Vertreter der Papierbranche dämpfen solche Hoffnungen, denn sie bezweifeln, dass die bislang geplanten Beihilfen die notwendige Tiefe bei der Entlastung erreichen. Die staatlichen Hilfen gehen an der Papierindustrie vorbei, sagen Akteure. Die Branche zeigt sich weiterhin in großer Sorge um die Entwicklung am Energiemarkt. Die in Aussicht gestellten Hilfsprogramme der deutschen Regierung führen die Papierfabriken nicht aus der Bredouille, in der sich die Unternehmen seit dem Energiepreisschock befinden.

Akteure berichten von einer großen Ungewissheit, die die Papierfabriken auch in der aktuellen Preisrunde zum Beispiel für Feinpapiere und Pressepapiere zögerlich erscheinen lässt. Denn von den Papiereinkäufern werden nicht nur Preisnachlässe, sondern auch Liefer- und Preissicherheit gefordert. Die Notierungen für Druck- und Schreibpapiere sollen über mehrere Monate fixiert werden. Hingegen weisen Papierhersteller darauf hin, dass sie selbst schwerlich die dafür notwendige Preisfestsetzung für die Energiekosten vornehmen können. Zum einen, so erklären Experten der Branche, weil auch deren Energielieferanten immer weniger bereit sind, entsprechend langfristige Verträge abzuschließen.

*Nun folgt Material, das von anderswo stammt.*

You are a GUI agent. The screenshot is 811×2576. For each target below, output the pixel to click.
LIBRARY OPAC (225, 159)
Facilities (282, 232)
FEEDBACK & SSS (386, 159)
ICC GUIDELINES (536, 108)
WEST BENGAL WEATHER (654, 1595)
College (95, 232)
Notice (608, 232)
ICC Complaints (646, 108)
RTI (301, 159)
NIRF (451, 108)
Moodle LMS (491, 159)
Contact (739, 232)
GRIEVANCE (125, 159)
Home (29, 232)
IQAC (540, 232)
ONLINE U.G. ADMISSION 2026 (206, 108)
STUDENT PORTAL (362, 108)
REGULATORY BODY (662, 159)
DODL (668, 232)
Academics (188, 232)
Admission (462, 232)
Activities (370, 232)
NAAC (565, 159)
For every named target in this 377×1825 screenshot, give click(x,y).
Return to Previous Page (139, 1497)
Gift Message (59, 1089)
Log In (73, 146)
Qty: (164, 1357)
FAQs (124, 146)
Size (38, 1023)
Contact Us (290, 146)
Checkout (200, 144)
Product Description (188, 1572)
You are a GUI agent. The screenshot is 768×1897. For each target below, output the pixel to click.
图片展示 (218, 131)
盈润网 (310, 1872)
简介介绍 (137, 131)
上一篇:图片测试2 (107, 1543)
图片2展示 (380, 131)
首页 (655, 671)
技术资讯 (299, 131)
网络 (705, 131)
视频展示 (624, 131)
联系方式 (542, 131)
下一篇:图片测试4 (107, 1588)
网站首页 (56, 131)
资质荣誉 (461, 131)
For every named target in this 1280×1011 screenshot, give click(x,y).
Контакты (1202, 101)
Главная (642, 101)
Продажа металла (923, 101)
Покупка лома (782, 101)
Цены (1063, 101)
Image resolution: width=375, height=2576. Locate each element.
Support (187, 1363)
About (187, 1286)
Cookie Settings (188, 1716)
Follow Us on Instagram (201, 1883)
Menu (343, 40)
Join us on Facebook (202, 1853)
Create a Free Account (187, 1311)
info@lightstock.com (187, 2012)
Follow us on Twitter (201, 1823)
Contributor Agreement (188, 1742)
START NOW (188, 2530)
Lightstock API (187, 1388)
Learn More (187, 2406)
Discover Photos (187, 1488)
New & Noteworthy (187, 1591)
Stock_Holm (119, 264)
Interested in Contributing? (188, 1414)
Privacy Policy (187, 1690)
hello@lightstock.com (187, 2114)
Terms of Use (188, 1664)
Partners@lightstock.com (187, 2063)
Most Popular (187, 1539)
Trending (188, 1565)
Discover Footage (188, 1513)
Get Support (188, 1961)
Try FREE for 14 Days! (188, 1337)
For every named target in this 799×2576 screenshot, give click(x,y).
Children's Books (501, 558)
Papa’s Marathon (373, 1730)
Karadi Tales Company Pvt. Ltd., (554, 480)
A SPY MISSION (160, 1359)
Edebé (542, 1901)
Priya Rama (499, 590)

Zum anderen aber auch, so heißt es weiter, weil die Entlastung durch die angekündigte Energiepreisbremse noch immer ungewiss ist und endgültige Entlastungsbeträge erst nachträglich in 2024 feststehen.

Vor diesem Hintergrund erklären Vertreter der Papierindustrie, dass es weiterhin eine große Herausforderung sei, die Produktion aufrecht zu erhalten, die langfristige Existenz der Unternehmen zu sichern und darüber hinaus die mit Blick auf Nachhaltigkeit notwendige Transformation zu finanzieren.

Staat will Preisspirale ausbremsen

Mit der von der deutschen Regierung initiierten Gas- bzw. Strompreisbremse war angekündigt, dass nicht zuletzt die Papierindustrie eine Hilfestellung in der aktuellen Krise erhalten soll. Um diese in Anspruch nehmen zu können, müssen Unternehmen bestimmte Kriterien erfüllen, erklären Experten. Die Regelungen sehen vor, dass Antragstellern Zuschüsse genehmigt werden, sobald sie 2023 ein EBITDA von 70 % oder weniger erreichen, als sie im Jahre 2021 erwirtschafteten.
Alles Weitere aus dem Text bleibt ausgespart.